§ **Records for this exercise**:
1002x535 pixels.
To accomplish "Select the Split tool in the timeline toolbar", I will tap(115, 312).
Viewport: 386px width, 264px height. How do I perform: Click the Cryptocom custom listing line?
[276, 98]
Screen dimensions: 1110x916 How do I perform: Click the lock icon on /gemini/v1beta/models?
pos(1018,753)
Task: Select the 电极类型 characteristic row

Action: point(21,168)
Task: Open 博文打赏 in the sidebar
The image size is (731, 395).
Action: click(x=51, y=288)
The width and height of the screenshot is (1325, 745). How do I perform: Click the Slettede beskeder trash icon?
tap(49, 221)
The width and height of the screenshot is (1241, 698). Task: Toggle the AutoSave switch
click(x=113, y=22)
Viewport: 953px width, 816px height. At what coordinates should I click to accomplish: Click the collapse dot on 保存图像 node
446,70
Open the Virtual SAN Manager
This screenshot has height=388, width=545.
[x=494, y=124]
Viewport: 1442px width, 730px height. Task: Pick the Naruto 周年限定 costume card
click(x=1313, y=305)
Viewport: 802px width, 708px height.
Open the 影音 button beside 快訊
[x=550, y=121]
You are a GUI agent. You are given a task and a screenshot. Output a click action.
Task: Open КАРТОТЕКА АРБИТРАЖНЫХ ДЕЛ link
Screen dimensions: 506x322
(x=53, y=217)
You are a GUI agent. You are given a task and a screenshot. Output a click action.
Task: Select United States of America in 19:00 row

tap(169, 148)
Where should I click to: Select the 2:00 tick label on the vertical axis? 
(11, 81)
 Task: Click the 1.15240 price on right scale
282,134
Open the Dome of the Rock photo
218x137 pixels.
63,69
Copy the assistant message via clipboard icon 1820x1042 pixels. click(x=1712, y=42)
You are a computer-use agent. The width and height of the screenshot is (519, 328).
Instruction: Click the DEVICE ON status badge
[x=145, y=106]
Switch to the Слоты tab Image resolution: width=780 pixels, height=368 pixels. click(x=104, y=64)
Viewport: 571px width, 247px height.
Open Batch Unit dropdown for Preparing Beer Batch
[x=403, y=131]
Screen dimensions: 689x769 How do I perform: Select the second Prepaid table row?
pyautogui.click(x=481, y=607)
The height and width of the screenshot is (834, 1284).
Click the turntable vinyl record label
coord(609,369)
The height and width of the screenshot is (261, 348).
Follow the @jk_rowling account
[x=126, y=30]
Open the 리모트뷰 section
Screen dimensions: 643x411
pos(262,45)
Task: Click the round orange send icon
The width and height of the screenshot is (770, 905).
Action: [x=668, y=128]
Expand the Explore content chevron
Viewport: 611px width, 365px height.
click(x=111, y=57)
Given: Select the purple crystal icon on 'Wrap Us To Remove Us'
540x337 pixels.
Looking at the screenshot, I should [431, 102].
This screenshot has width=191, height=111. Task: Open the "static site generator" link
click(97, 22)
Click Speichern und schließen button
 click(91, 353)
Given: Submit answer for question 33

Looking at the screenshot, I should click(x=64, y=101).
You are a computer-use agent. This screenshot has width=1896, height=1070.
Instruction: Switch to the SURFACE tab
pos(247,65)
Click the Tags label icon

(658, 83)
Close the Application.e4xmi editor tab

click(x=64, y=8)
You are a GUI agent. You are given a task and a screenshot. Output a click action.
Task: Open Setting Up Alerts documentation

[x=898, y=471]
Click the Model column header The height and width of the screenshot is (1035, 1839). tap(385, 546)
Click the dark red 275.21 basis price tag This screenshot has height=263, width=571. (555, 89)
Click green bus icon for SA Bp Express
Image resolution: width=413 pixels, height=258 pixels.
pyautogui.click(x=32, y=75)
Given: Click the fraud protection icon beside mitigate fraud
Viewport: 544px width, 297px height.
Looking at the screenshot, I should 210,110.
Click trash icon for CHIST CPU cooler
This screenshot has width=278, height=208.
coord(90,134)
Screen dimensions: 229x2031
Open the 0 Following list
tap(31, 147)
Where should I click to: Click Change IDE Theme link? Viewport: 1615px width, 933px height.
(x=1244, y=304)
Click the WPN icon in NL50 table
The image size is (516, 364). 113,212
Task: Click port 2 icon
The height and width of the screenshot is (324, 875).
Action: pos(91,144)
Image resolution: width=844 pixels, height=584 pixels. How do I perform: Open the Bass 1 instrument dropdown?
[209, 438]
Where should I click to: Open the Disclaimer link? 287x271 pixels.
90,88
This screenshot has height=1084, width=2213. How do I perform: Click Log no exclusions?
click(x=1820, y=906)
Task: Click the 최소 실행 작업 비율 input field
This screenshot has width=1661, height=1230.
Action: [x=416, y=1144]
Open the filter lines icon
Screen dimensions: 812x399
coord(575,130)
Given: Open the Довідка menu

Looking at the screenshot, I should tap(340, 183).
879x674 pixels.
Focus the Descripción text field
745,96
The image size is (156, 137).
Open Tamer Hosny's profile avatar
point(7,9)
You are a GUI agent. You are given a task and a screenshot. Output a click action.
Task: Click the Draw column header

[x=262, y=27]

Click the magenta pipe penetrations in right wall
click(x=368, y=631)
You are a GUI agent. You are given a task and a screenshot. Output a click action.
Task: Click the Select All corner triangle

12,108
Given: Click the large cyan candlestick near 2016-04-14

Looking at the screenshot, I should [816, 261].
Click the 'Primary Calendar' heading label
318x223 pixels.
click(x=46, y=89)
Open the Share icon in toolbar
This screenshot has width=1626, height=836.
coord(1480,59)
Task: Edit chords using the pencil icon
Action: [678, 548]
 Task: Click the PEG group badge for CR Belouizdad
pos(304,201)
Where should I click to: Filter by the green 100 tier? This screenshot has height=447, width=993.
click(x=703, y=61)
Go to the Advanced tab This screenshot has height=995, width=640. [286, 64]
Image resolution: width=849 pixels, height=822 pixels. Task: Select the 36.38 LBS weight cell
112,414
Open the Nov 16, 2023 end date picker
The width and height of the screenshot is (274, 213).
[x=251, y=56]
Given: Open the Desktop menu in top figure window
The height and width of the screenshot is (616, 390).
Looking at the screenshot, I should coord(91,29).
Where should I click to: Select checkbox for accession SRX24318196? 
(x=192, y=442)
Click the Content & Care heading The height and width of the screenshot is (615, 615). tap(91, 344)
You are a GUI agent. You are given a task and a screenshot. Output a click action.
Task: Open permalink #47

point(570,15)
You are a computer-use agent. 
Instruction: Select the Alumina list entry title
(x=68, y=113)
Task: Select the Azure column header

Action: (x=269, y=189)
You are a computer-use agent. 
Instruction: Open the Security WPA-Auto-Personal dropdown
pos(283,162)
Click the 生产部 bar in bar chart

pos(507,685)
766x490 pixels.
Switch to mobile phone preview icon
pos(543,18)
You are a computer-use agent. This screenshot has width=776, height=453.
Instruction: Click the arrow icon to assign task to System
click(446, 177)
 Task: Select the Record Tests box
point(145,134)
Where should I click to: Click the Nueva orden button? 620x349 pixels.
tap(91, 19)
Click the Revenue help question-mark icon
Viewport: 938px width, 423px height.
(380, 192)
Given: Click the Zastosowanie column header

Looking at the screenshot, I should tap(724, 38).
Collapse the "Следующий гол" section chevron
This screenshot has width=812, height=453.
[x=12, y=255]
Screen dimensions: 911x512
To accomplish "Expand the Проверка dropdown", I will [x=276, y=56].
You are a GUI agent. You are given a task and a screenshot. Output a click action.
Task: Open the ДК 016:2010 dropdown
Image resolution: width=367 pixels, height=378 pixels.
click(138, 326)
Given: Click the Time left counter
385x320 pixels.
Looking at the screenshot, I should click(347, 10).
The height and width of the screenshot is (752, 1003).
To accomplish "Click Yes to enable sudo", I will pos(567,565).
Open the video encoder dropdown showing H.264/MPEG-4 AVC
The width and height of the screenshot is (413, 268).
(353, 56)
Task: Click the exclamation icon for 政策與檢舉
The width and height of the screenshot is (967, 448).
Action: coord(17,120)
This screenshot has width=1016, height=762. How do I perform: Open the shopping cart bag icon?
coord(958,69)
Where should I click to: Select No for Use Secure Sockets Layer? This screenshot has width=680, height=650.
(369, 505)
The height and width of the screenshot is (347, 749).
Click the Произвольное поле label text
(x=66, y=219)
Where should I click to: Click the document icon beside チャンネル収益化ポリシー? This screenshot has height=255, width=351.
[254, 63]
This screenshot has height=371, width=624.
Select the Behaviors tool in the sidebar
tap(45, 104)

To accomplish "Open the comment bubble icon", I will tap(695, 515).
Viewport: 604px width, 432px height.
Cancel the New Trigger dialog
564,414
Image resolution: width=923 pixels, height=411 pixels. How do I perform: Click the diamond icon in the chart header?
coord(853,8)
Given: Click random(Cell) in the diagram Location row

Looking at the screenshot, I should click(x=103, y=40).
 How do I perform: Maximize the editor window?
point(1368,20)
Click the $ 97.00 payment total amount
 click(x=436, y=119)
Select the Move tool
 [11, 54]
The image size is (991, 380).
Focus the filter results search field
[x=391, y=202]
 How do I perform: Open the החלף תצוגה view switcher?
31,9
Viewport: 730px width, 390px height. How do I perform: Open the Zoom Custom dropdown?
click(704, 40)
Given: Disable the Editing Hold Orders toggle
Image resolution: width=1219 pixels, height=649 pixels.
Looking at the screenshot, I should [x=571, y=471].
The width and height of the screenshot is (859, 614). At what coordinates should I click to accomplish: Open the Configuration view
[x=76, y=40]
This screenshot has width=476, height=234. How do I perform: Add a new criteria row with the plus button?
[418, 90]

§ **Stated problem**:
Render the entries as a numbered list with blank lines omitted. Begin at the line that contains "Click Speichern und schließen button" and stop after the line that contains "click(x=368, y=631)".

§ **Solution for this task**:
1. Click Speichern und schließen button
2.  click(91, 353)
3. Given: Submit answer for question 33
4. Looking at the screenshot, I should click(x=64, y=101).
5. You are a computer-use agent. This screenshot has width=1896, height=1070.
6. Instruction: Switch to the SURFACE tab
7. pos(247,65)
8. Click the Tags label icon
9. (658, 83)
10. Close the Application.e4xmi editor tab
11. click(x=64, y=8)
12. You are a GUI agent. You are given a task and a screenshot. Output a click action.
13. Task: Open Setting Up Alerts documentation
14. [x=898, y=471]
15. Click the Model column header The height and width of the screenshot is (1035, 1839). tap(385, 546)
16. Click the dark red 275.21 basis price tag This screenshot has height=263, width=571. (555, 89)
17. Click green bus icon for SA Bp Express
18. Image resolution: width=413 pixels, height=258 pixels.
19. pyautogui.click(x=32, y=75)
20. Given: Click the fraud protection icon beside mitigate fraud
21. Viewport: 544px width, 297px height.
22. Looking at the screenshot, I should 210,110.
23. Click trash icon for CHIST CPU cooler
24. This screenshot has width=278, height=208.
25. coord(90,134)
26. Screen dimensions: 229x2031
27. Open the 0 Following list
28. tap(31, 147)
29. Where should I click to: Click Change IDE Theme link? Viewport: 1615px width, 933px height.
30. (x=1244, y=304)
31. Click the WPN icon in NL50 table
32. The image size is (516, 364). 113,212
33. Task: Click port 2 icon
34. The height and width of the screenshot is (324, 875).
35. Action: pos(91,144)
36. Image resolution: width=844 pixels, height=584 pixels. How do I perform: Open the Bass 1 instrument dropdown?
37. [209, 438]
38. Where should I click to: Open the Disclaimer link? 287x271 pixels.
39. 90,88
40. This screenshot has height=1084, width=2213. How do I perform: Click Log no exclusions?
41. click(x=1820, y=906)
42. Task: Click the 최소 실행 작업 비율 input field
43. This screenshot has width=1661, height=1230.
44. Action: [x=416, y=1144]
45. Open the filter lines icon
46. Screen dimensions: 812x399
47. coord(575,130)
48. Given: Open the Довідка menu
49. Looking at the screenshot, I should tap(340, 183).
50. 879x674 pixels.
51. Focus the Descripción text field
52. 745,96
53. The image size is (156, 137).
54. Open Tamer Hosny's profile avatar
55. point(7,9)
56. You are a GUI agent. You are given a task and a screenshot. Output a click action.
57. Task: Click the Draw column header
58. [x=262, y=27]
59. Click the magenta pipe penetrations in right wall
60. click(x=368, y=631)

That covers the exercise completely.